I'd even argue (and from a scientific perspective I'm way out on a limb) that atoms themselves possess a certain degree of consciousness, insofar as an atom can a) sense another atom and b) react to what it senses (ie, moving towards something that attracts it, away from something that repels it.)


Now, you can't talk about the measurement problem without talking about entanglement. The simplest way I can put entanglement is this: entanglement is what happens when the wavefunctions of two previously separate systems merge. After entangling, neither system can be described in isolation, for their have become one system. This is very important.

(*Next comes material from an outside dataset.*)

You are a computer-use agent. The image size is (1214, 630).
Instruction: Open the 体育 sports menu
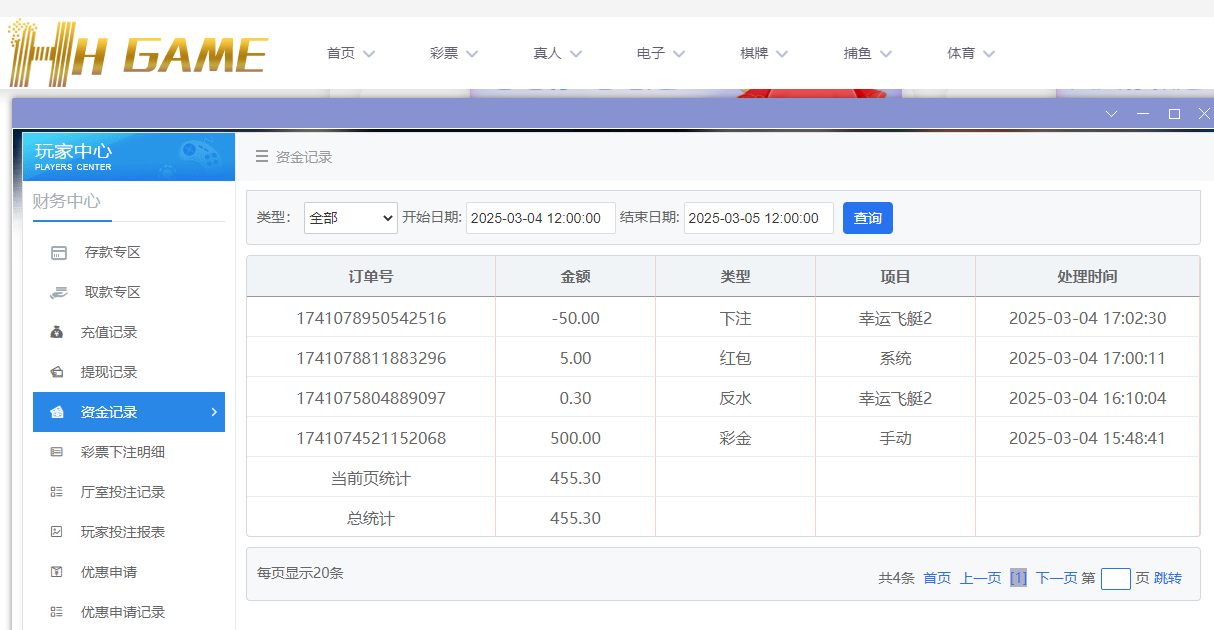pyautogui.click(x=962, y=54)
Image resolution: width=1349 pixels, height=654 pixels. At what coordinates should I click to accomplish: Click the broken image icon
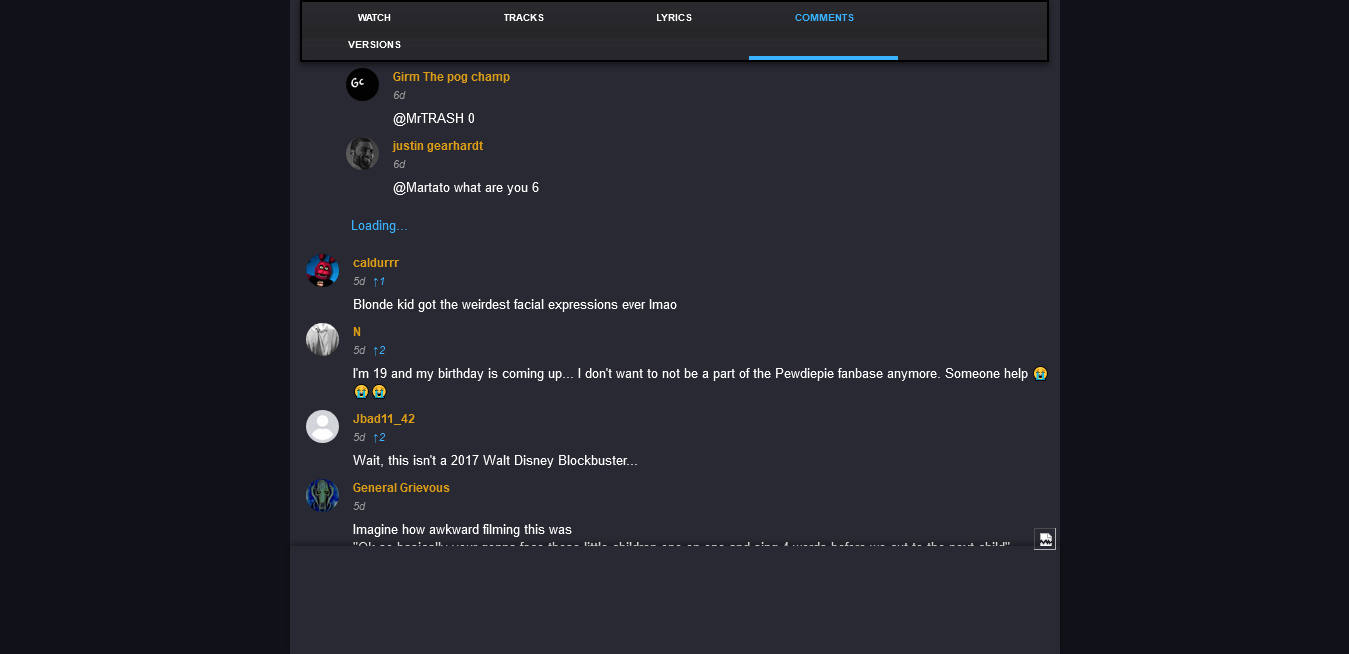pos(1045,539)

Now, you have an atom, alone in space. Un'observed', its wave function smears out. Then it gets perturbed by another atom; this constitutes observation, and the wave-function collapses. Those two atoms, however, are now a single system; merely by coming into contact, they have entangled, and are now described by a single wavefunction, which again smears out until it's 'observed' (ie, brought into contact with, perturbed, etc) by something outside itself ... which then merges ...and so on ... until you get to the level of the entire Universe.


Me: And how would you define consciousness? I always thought of it as something similar to sentience. Self-awareness. Animals are somewhat conscious but I wouldn't say rocks are. I'd even go so far as to say plants are probably conscious.



Matt: Even rocks have consciousness. Everything does. Consciousness is inherent in matter. Neither can exist without the other.